Quero com isto dizer que os princípios orientadores e a principal preocupação dos governantes se deve situar no estudo e resolução dos principais problemas dos cidadãos que têm necessidade de aceder aos cuidados de saúde e não na gestão da conflitualidade interna do sistema. É importante não confundir nunca esta ordem de prioridades.

Julgo, por isso, que os representantes dos cidadãos doentes devem ter uma voz institucionalizada, a ser ouvida no acompanhamento regular dos problemas que se manifestem no desenvolvimento no funcionamento do sistema de saúde. Devem ser apoiadas e incentivadas as diversas formas de participação da comunidade na vida das instituições de saúde. Desde logo facilitando-se o acompanhamento dos doentes e as visitas, estimulando a intervenção do voluntariado e das ligas de amigos, reforçando o papel dos conselhos gerais nos hospitais e os gabinetes dos utentes.

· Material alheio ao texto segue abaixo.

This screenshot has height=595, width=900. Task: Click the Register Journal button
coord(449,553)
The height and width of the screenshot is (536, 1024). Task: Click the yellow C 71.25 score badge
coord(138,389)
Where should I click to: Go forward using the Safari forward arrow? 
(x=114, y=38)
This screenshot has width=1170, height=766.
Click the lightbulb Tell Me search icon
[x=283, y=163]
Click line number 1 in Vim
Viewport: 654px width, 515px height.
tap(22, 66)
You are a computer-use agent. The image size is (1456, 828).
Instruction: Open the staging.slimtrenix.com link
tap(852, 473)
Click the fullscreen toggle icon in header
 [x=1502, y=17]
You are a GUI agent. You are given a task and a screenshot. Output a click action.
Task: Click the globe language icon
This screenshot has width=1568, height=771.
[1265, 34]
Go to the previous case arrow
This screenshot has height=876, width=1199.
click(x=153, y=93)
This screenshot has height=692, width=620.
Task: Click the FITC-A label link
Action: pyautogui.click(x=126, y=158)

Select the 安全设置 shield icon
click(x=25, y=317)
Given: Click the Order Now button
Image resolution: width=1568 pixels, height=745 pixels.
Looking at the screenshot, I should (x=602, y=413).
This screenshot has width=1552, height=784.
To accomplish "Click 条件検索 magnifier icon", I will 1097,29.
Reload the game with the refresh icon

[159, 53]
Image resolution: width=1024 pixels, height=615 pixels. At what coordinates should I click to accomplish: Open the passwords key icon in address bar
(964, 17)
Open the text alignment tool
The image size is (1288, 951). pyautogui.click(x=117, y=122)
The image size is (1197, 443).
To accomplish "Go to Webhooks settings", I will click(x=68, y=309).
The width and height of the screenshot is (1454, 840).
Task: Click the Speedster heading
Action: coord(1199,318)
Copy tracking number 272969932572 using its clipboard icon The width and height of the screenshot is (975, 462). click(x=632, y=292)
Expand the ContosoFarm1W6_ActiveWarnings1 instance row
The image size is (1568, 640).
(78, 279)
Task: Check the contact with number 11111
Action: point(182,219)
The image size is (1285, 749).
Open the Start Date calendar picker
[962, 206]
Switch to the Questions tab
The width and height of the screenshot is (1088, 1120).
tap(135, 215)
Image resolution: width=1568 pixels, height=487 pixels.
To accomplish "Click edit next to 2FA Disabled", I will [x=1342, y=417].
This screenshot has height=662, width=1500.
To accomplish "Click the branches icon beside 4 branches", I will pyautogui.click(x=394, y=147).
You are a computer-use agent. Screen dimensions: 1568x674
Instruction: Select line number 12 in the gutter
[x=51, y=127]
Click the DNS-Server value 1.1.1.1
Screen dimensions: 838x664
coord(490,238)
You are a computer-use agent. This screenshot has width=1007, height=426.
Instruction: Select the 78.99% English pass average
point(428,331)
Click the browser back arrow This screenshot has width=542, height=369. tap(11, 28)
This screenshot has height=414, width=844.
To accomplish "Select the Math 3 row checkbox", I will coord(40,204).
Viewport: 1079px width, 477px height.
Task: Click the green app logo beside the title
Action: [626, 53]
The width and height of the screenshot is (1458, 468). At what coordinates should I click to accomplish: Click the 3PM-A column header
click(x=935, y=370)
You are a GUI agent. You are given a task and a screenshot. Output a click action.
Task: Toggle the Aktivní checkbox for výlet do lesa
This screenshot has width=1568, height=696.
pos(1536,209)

Por último, penso que, em todo este processo, a intervenção das autarquias pode ser determinante para o seu êxito, pelo conhecimento que possuem das realidades locais, pela forte ligação, que existe, seguramente, com a comunidade e com as suas instituições sociais, pela sua representatividade democrática. Em muitos dos projectos que visitei vi, com satisfação, associadas as autarquias e outras entidades, como as escolas, as misericórdias e outras organizações não governamentais.

Esta combinação de diversas legitimidades propiciará, estou certo, uma forma diversa de encarar os problemas e as suas soluções.

Termino estes dias que dediquei aos problemas complexos da saúde em Portugal convosco. Visitei instituições, ouvi técnicos e especialistas. Constatei realizações. Encontrei os problemas que todos já conhecem e já estudaram. No debate das diversas soluções possíveis para esses problemas, discutem-se opções ideológicas, paradigmas, modelos, sistemas, reformas. Expressões técnicas e abstractas com que se lida com uma realidade que é feita, afinal, de pessoas. E o debate envolve interesses organizados, dotados de grande capacidade de promoção da sua perspectiva particular para a solução desses problemas. Mas acima desses interesses û legítimos, naturalmente - deve estar o Estado que nunca, em circunstância alguma, pode abdicar de defender as necessidades dos cidadãos doentes como a prioridade que deve orientar as reformas que se queiram introduzir num sistema que claramente delas necessita.

Só assim se promoverá uma cultura de responsabilidade e de governabilidade na gestão do sistema de saúde em Portugal. Só assim se dará corpo efectivo ao objectivo de colocar o cidadão como personagem central do sistema.

Muito obrigado por terem aceite este convite.